Antibo e il piccolo male
Spenti i riflettori, il mezzofondista italiano corre ancora. Stavolta per vincere sull'epilessia.
Con il suo passo ciondolante e dinoccolato, ogni giorno corre per 45 minuti. Non in solitaria come sulla pista di Spalato, agli Europei del ’90, indiscusso primatista sui 5 e sui 10 mila.
Al fianco di Salvatore Antibo, recordman dell’atletica italiana, che seminava gli avversari senza voltarsi indietro, oggi c’è Tommaso, pensionato, di 63 anni. Vigila sulle scorribande mattiniere del campione, per le strade di Altofonte, piccolo comune del palermitano, dove Totò vive con moglie e due figli piccoli. «Tanti vogliono correre con il grande Antibo, ma Tommaso può soccorrermi», spiega l’atleta. Nessuno può strappargli la passione per la corsa, neppure l’epilessia, “il piccolo male”, come lui lo chiama, con cui convive dai Mondiali di Tokyo del ’91, quando una crisi lo fece retrocedere dal primo all’ultimo posto in finale.

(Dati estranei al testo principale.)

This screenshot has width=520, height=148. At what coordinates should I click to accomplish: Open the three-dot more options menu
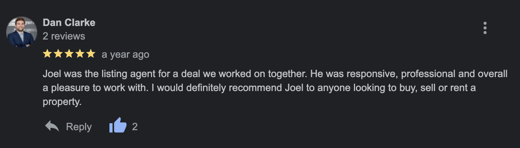point(485,28)
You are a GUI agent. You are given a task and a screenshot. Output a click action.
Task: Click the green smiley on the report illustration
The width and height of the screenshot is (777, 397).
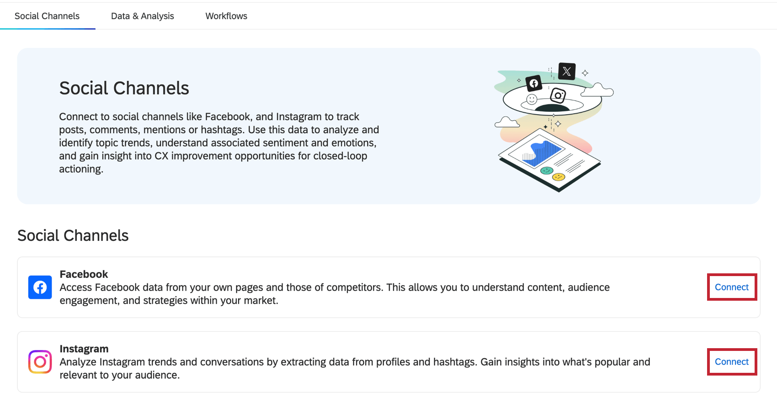(x=546, y=171)
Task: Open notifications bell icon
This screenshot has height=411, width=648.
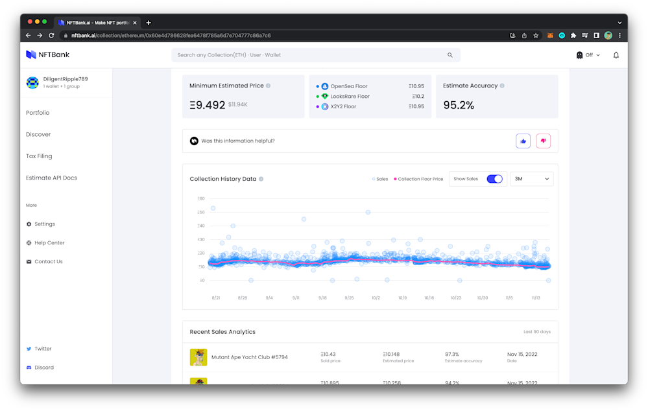Action: click(616, 55)
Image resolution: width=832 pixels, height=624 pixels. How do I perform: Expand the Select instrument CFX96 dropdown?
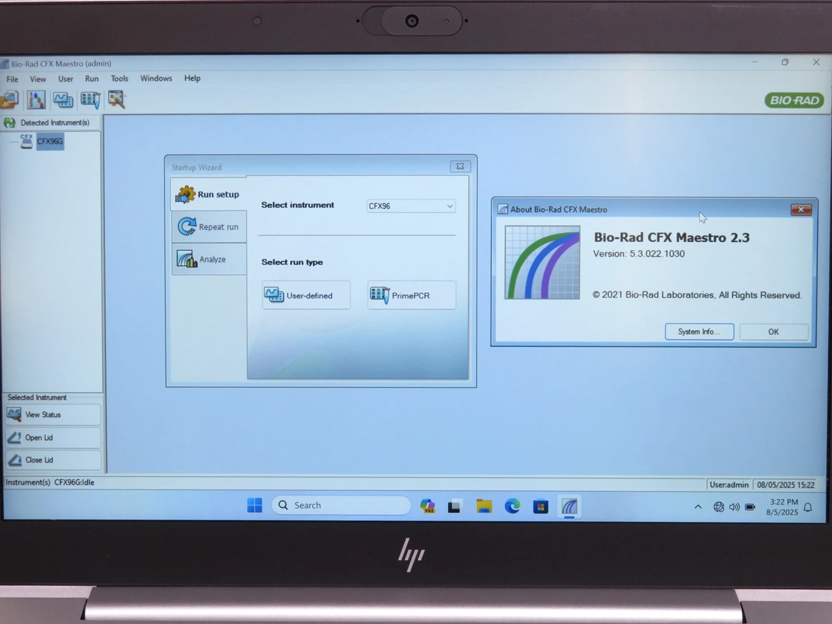pos(449,206)
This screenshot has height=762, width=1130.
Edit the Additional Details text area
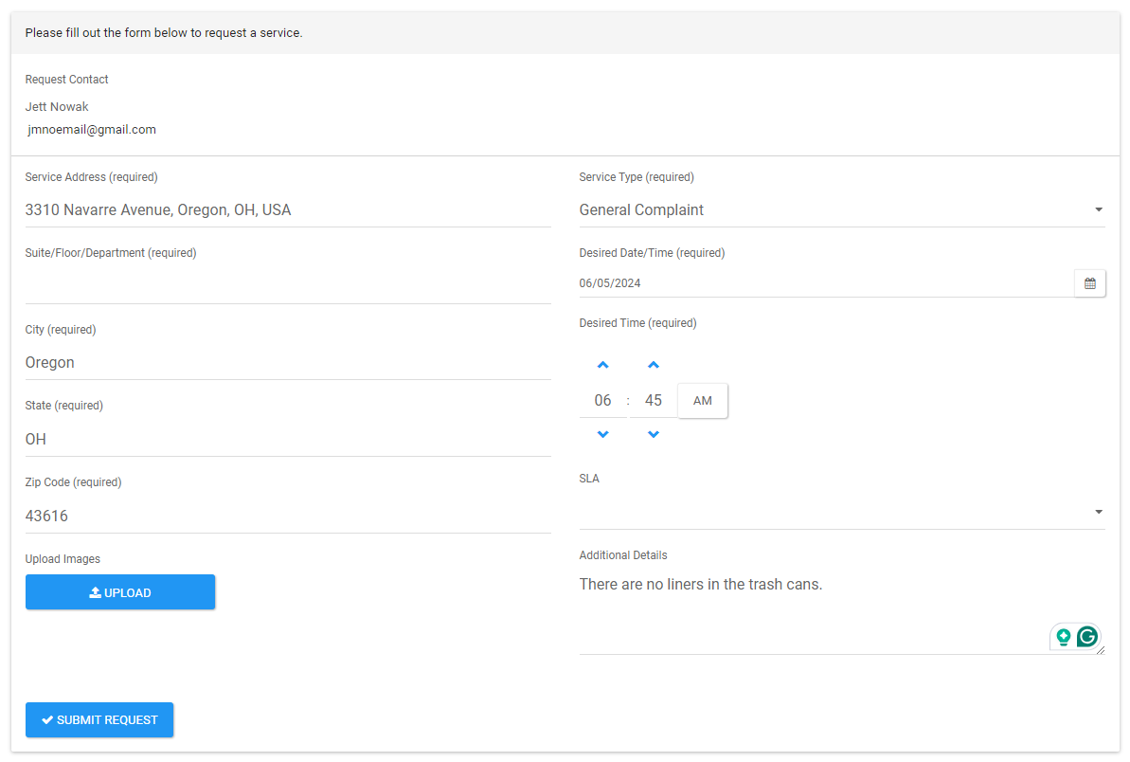(x=815, y=611)
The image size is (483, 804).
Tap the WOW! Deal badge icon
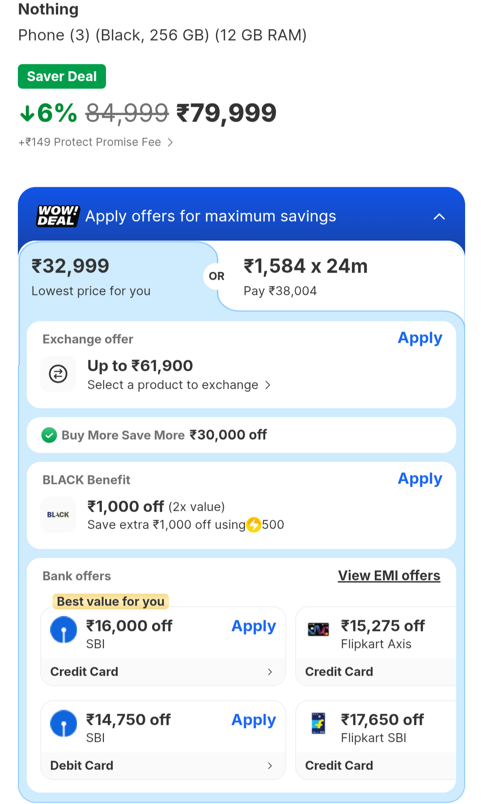click(58, 216)
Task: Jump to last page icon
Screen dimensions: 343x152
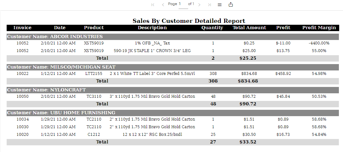Action: [209, 5]
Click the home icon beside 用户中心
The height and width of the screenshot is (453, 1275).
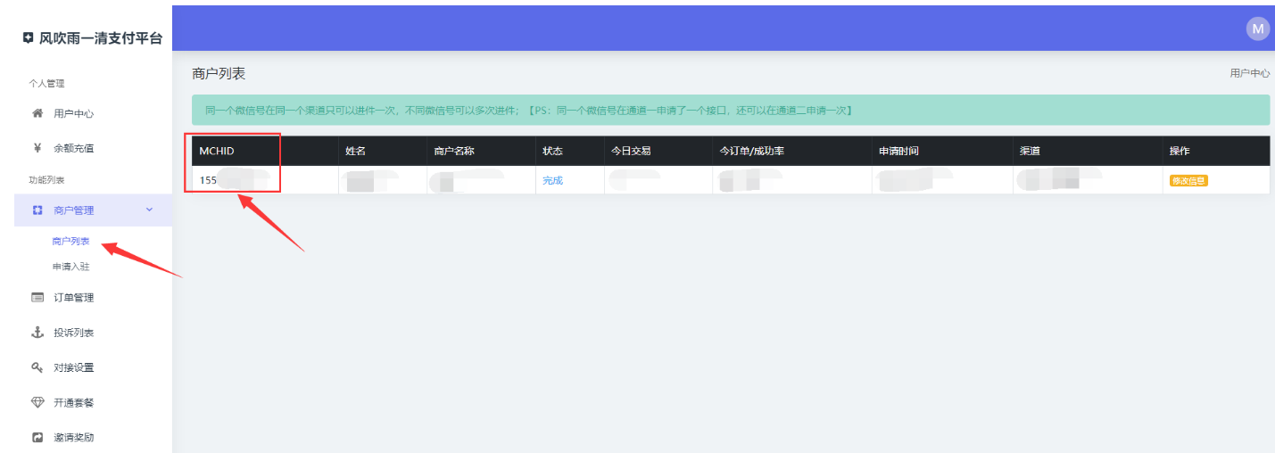(x=37, y=113)
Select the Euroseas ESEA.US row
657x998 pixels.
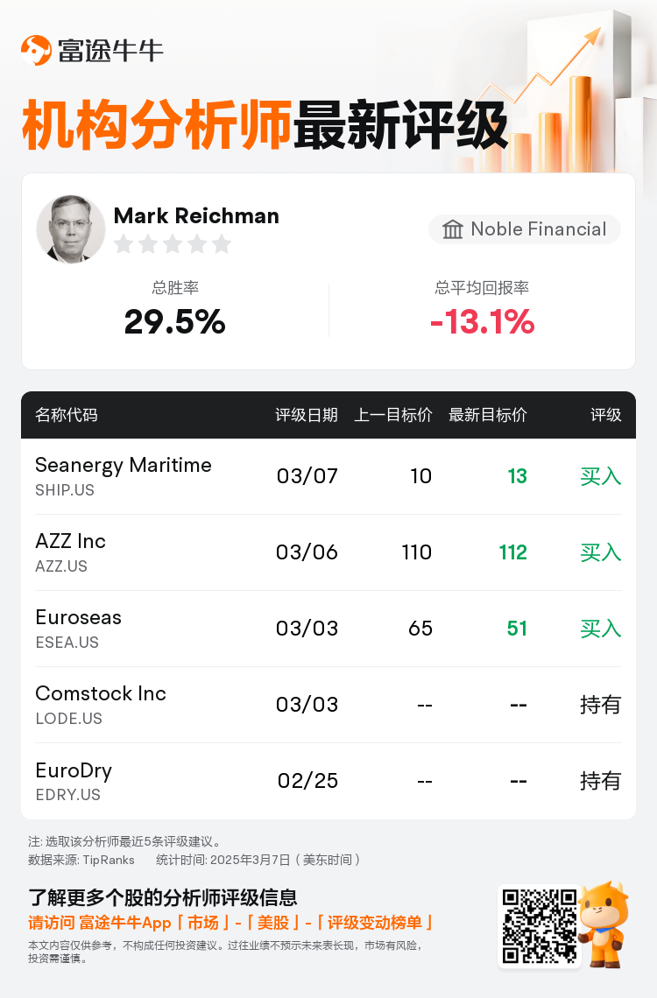tap(328, 629)
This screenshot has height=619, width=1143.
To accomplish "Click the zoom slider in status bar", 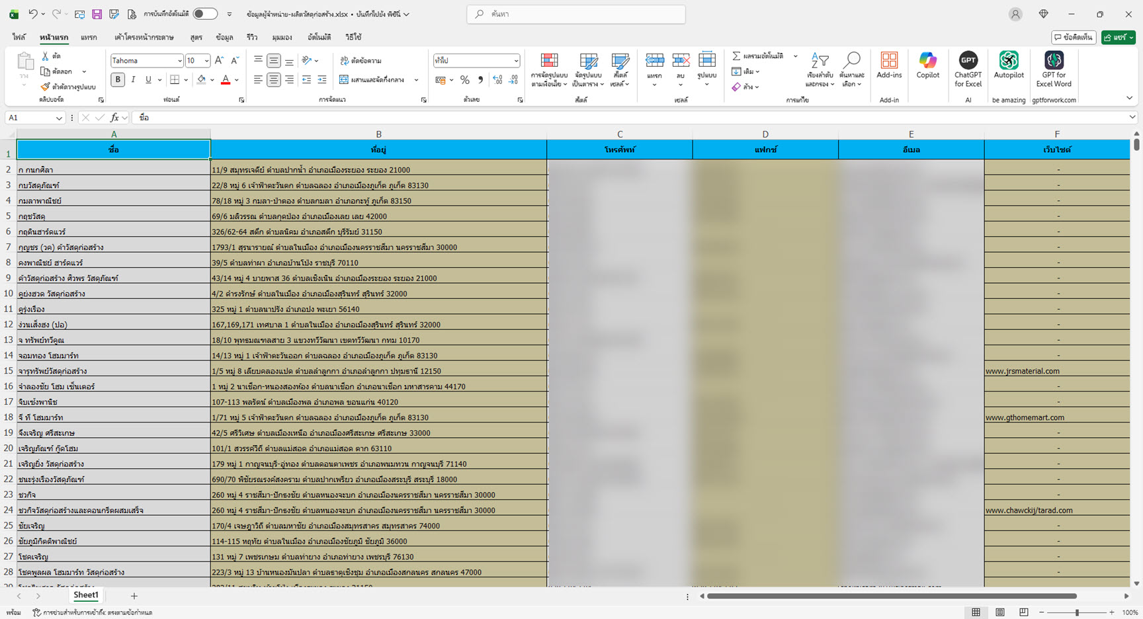I will click(x=1077, y=612).
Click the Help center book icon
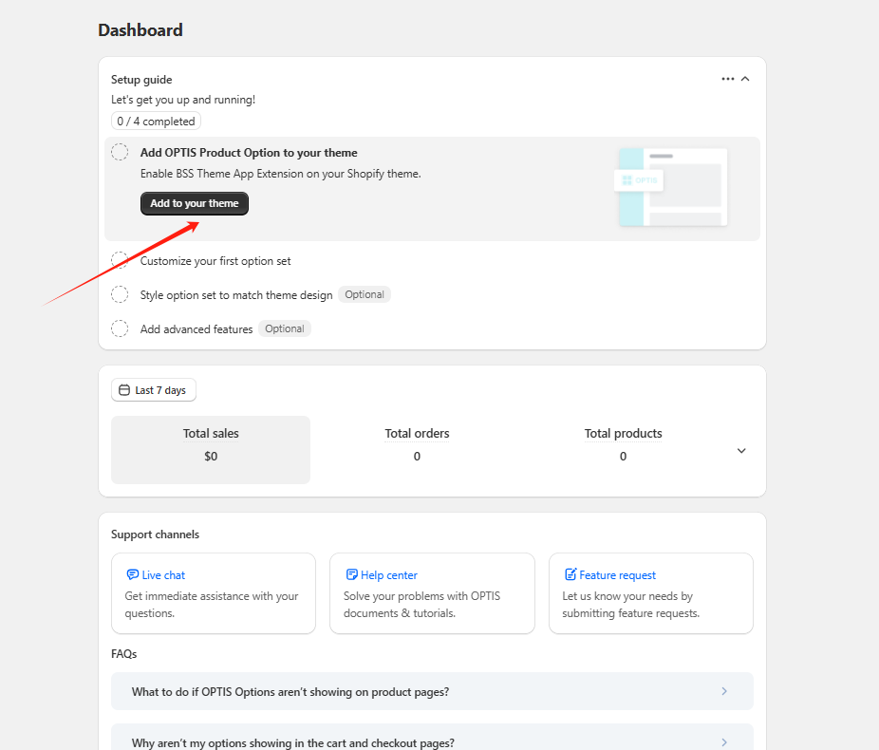The image size is (879, 750). click(x=353, y=574)
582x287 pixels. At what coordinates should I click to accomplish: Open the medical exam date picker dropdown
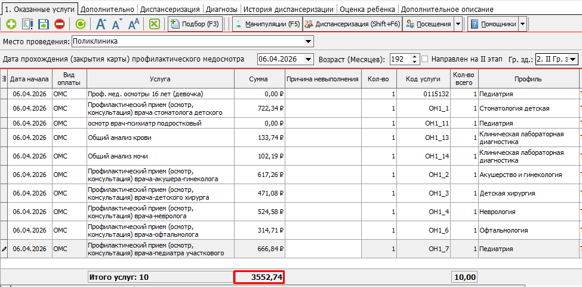[308, 59]
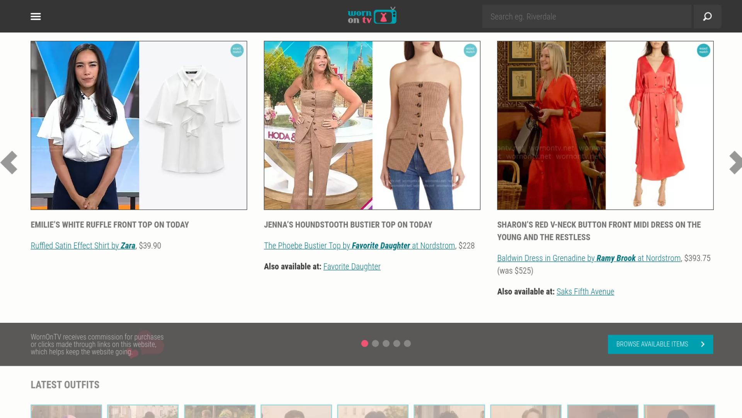This screenshot has width=742, height=418.
Task: Open the hamburger navigation menu
Action: pos(36,16)
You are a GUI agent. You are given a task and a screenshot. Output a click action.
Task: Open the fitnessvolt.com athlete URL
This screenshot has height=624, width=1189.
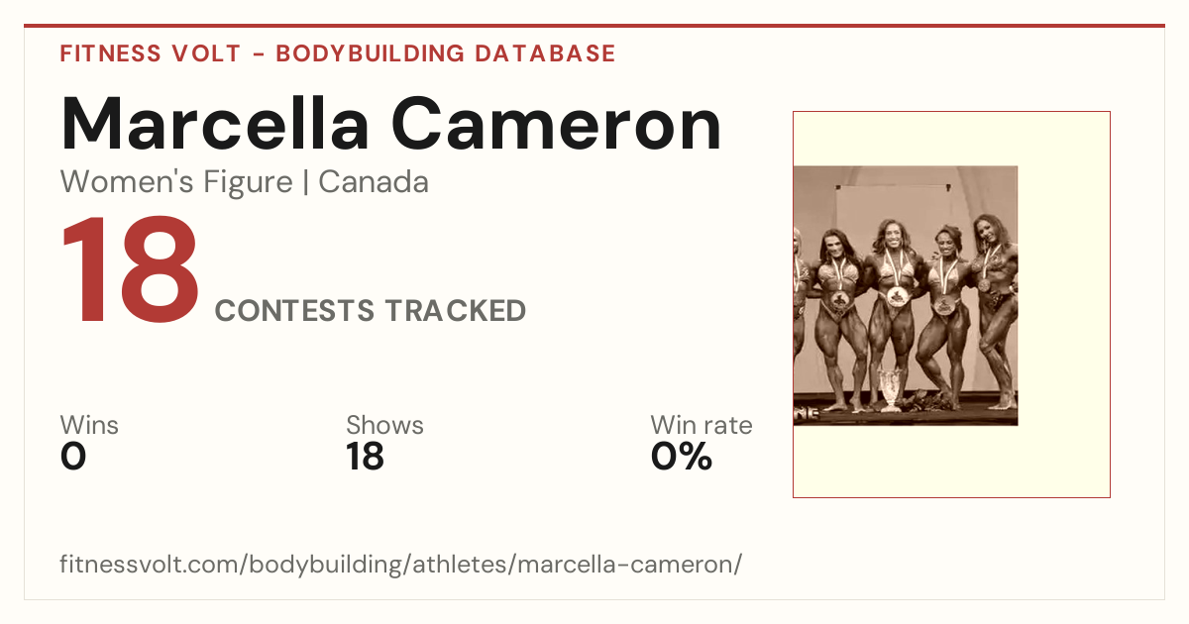(401, 566)
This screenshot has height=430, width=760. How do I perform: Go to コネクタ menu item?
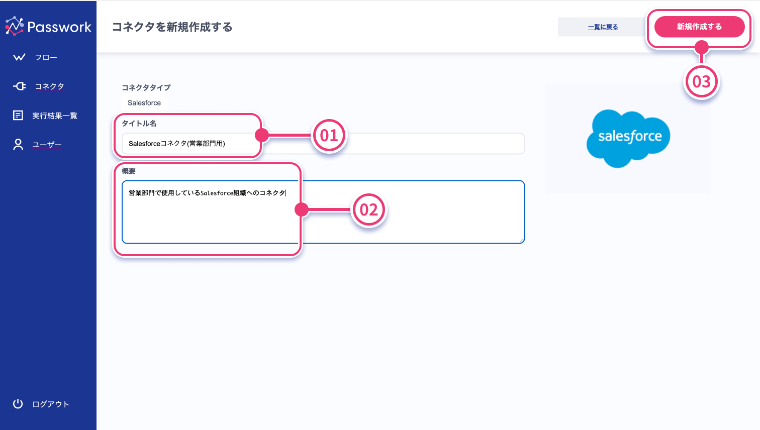[49, 86]
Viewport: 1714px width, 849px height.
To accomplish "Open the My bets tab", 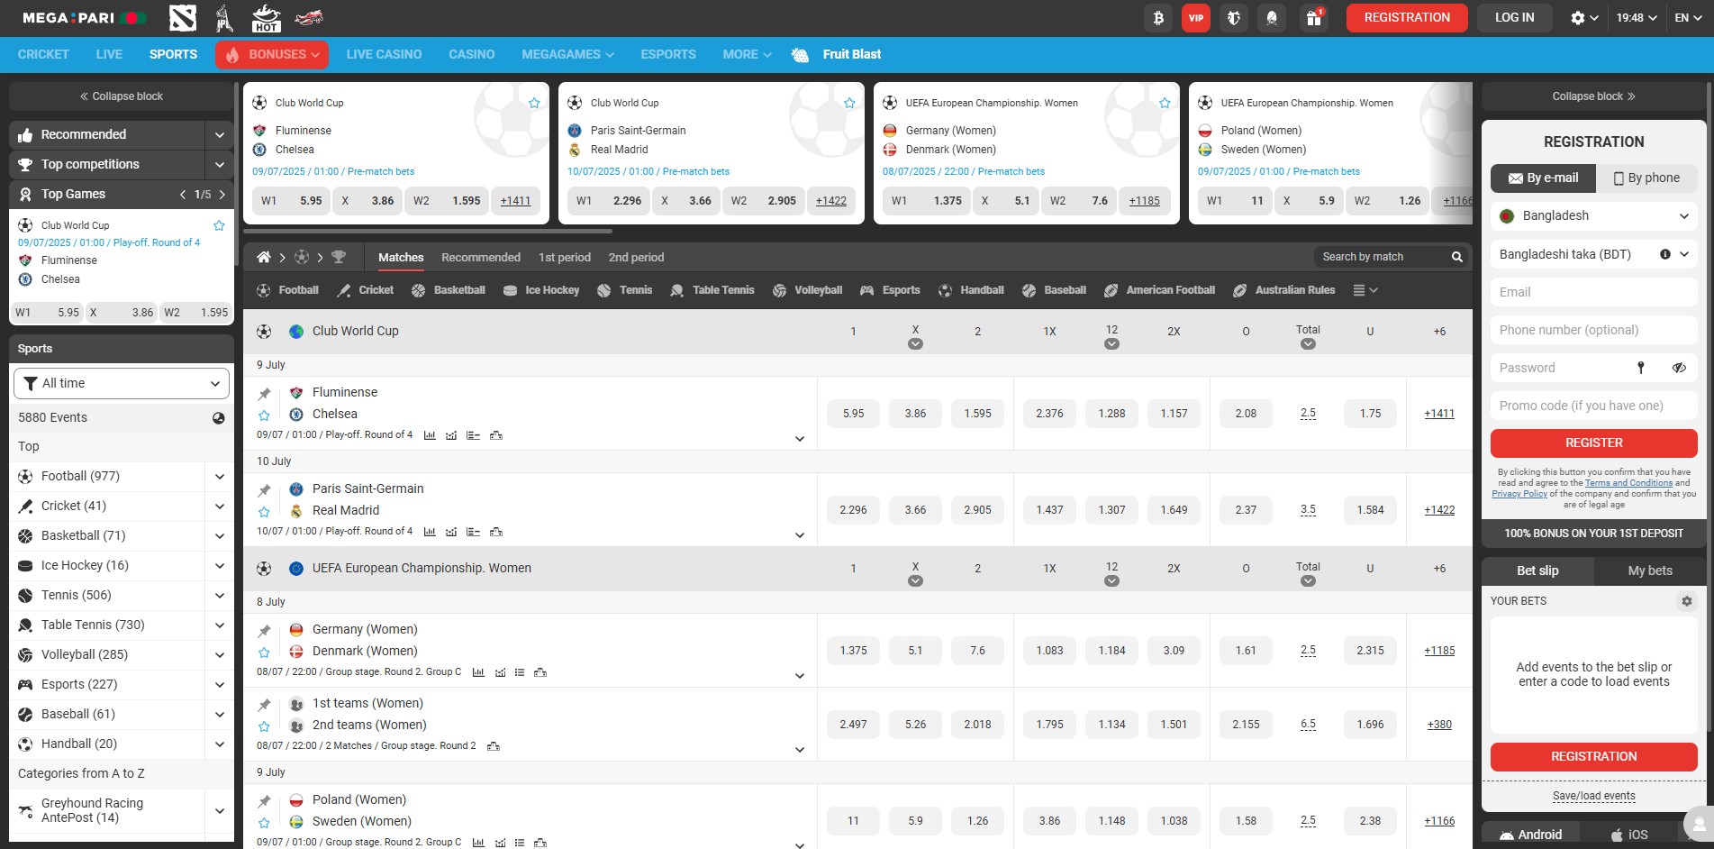I will pyautogui.click(x=1649, y=571).
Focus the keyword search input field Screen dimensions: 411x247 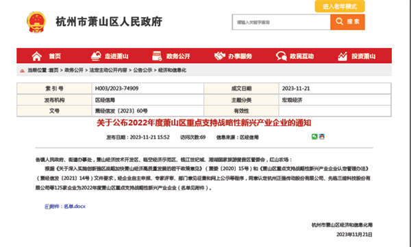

Su Antibo si sono spenti i riflettori dell’atletica, ma lui continua a dar battaglia. «Passare da grande campione, con un argento alle Olimpiadi, a ragazzo epilettico non è stato facile». Trema ancora la voce al ricordo di quei momenti: «Ho trascorso due anni chiuso in casa: il mio mondo era cambiato radicalmente». Poi con agilità scatta in avanti, come sulle piste: «L’epilessia è una malattia da cui non si può guarire, ma di cui nessuno si deve vergognare – riprende con grinta –. Sono arrivato anche a venti crisi al mese. I farmaci le controllano, ma non le arrestano. A volte mi soccorrono i miei figli, hanno imparato, non posso rimanere da solo. E non è facile vivere chiedendo aiuto agli altri, persino per prendere un gelato fuori».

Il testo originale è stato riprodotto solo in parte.